■ **Record set**:
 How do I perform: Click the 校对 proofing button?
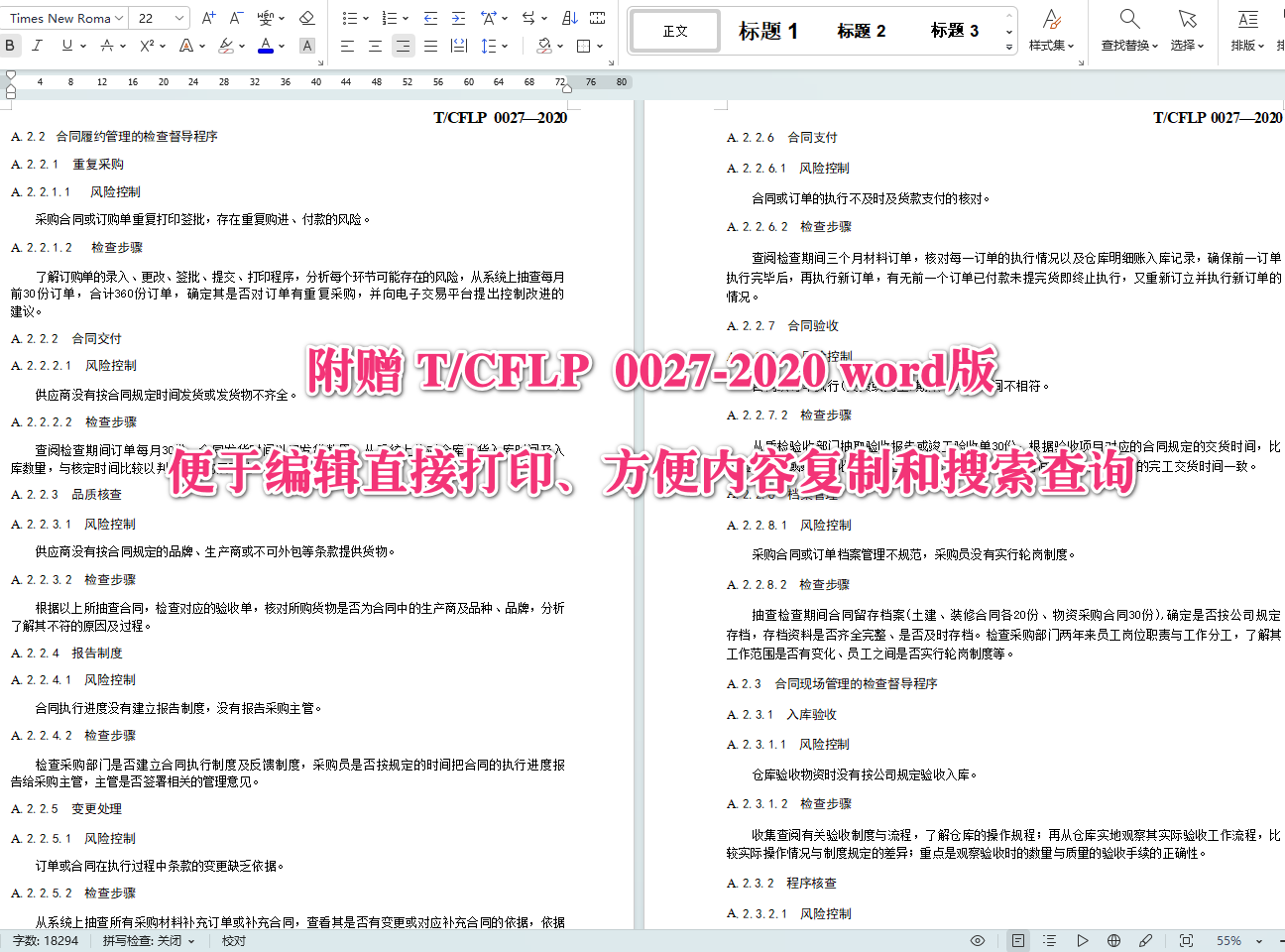tap(233, 940)
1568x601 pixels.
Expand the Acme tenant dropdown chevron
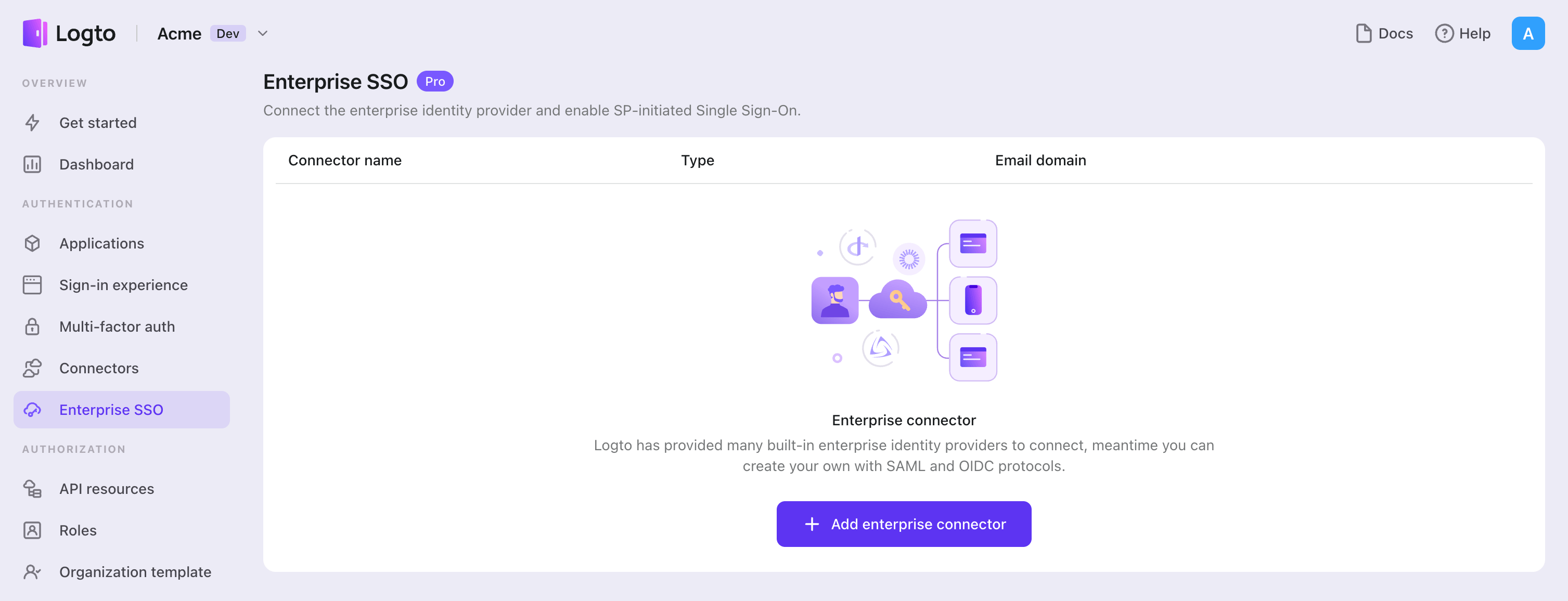[263, 33]
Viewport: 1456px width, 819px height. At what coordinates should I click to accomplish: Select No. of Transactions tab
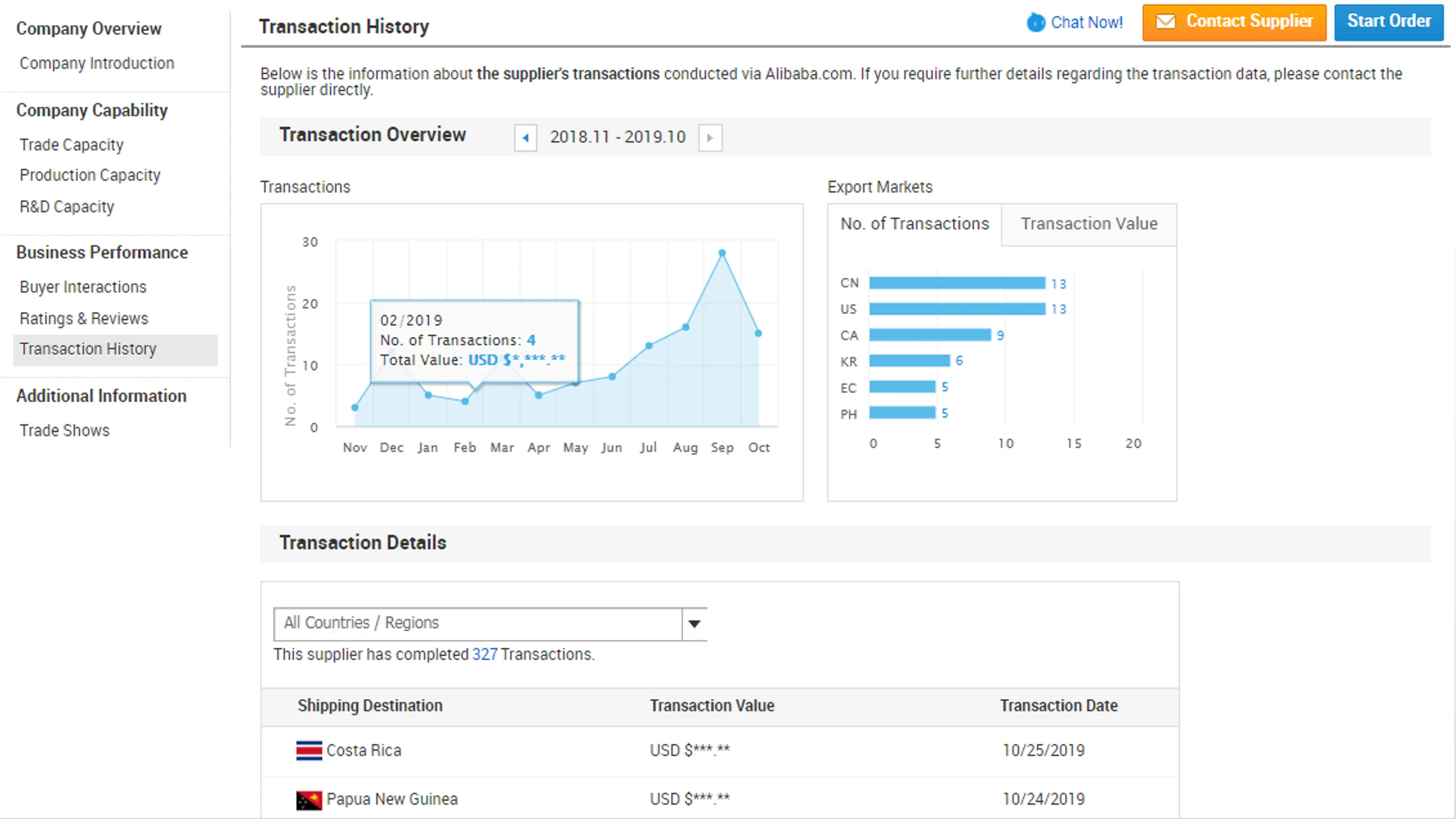915,224
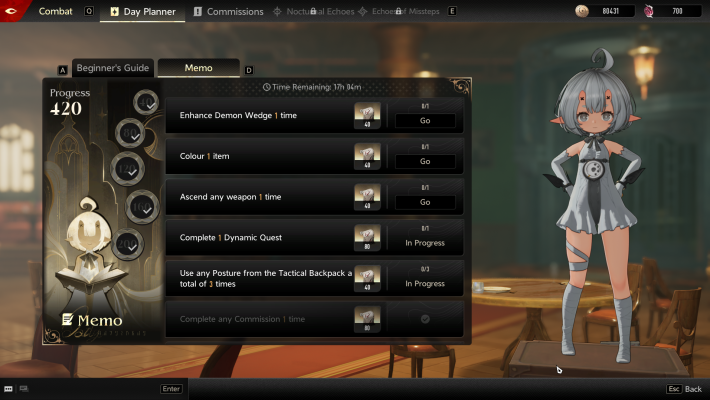The height and width of the screenshot is (400, 710).
Task: Click the 120 progress milestone checkmark
Action: pos(128,169)
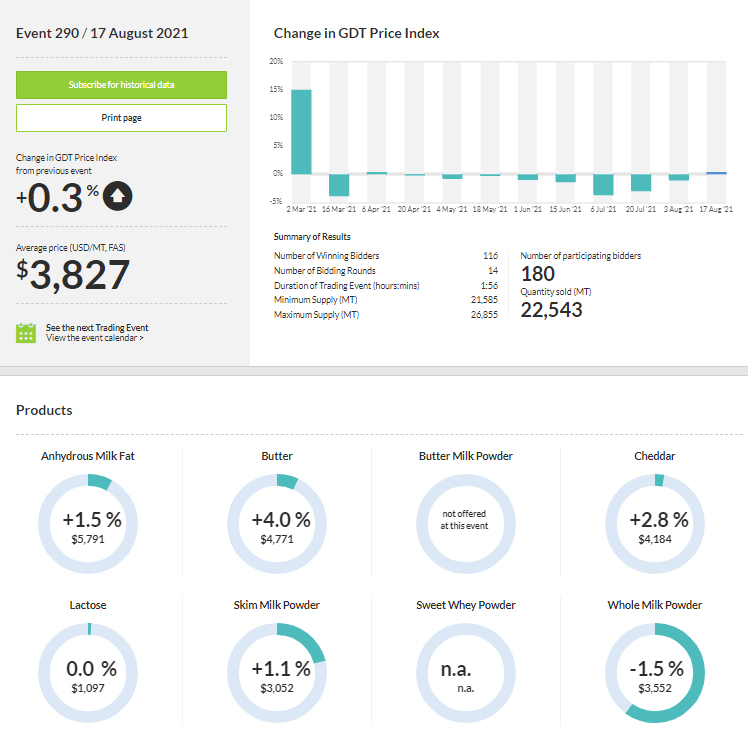Screen dimensions: 748x736
Task: Click the Whole Milk Powder product title
Action: point(655,605)
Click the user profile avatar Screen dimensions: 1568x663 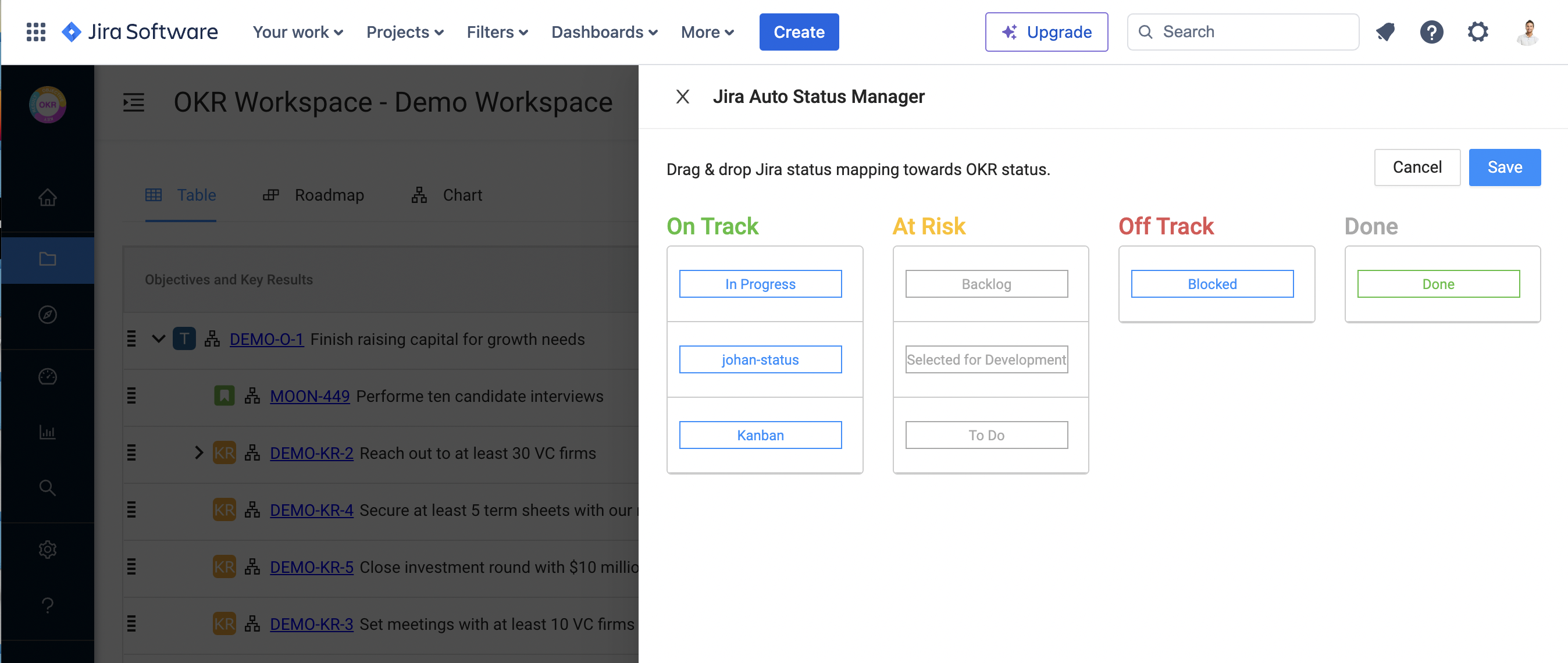click(1527, 31)
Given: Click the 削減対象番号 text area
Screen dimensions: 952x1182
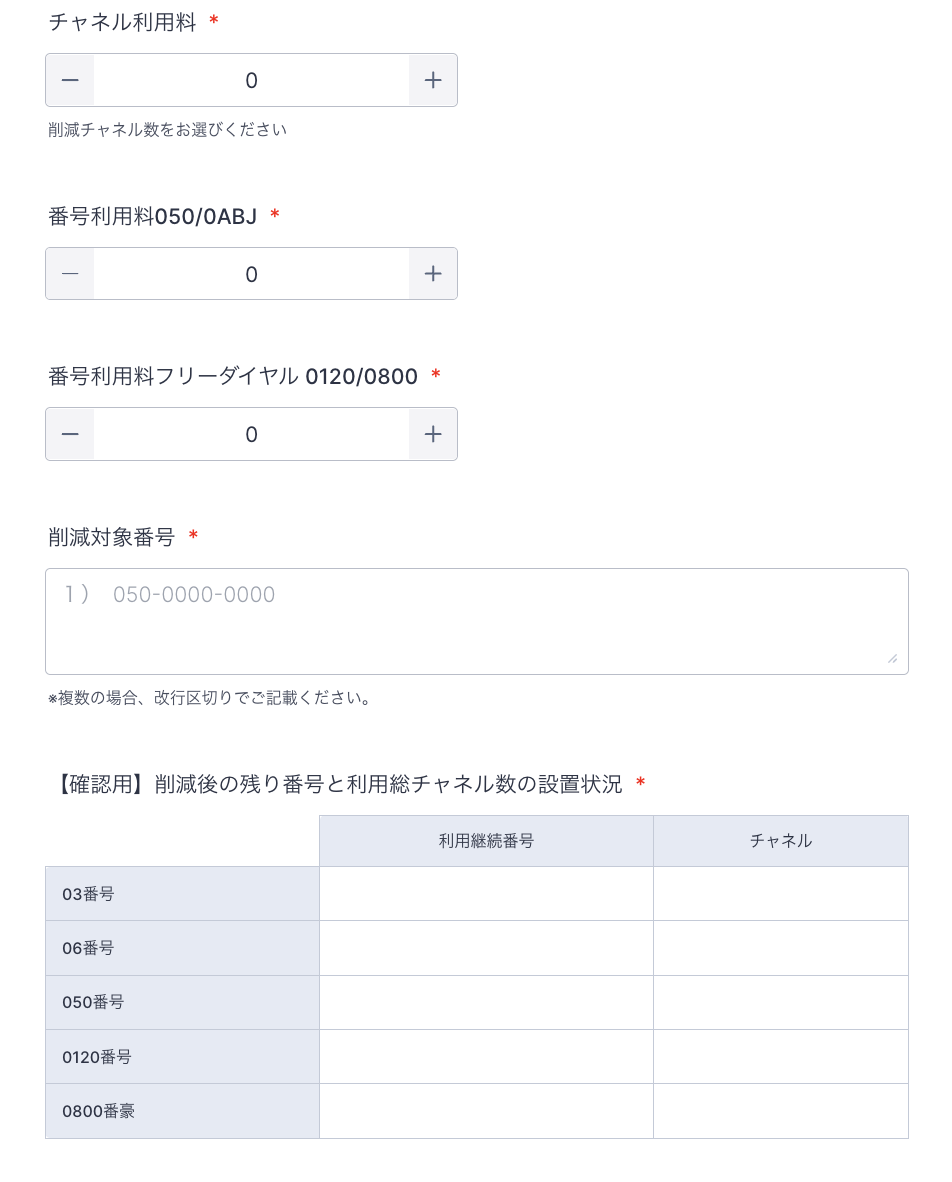Looking at the screenshot, I should click(x=476, y=621).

■ **Written request**:
Can you write out, word for word, every line from the one containing "Given: Click the 削減対象番号 text area" through the last line of the entries, leaving the pictures out?

■ **Written solution**:
Given: Click the 削減対象番号 text area
Screen dimensions: 952x1182
Looking at the screenshot, I should click(x=476, y=621).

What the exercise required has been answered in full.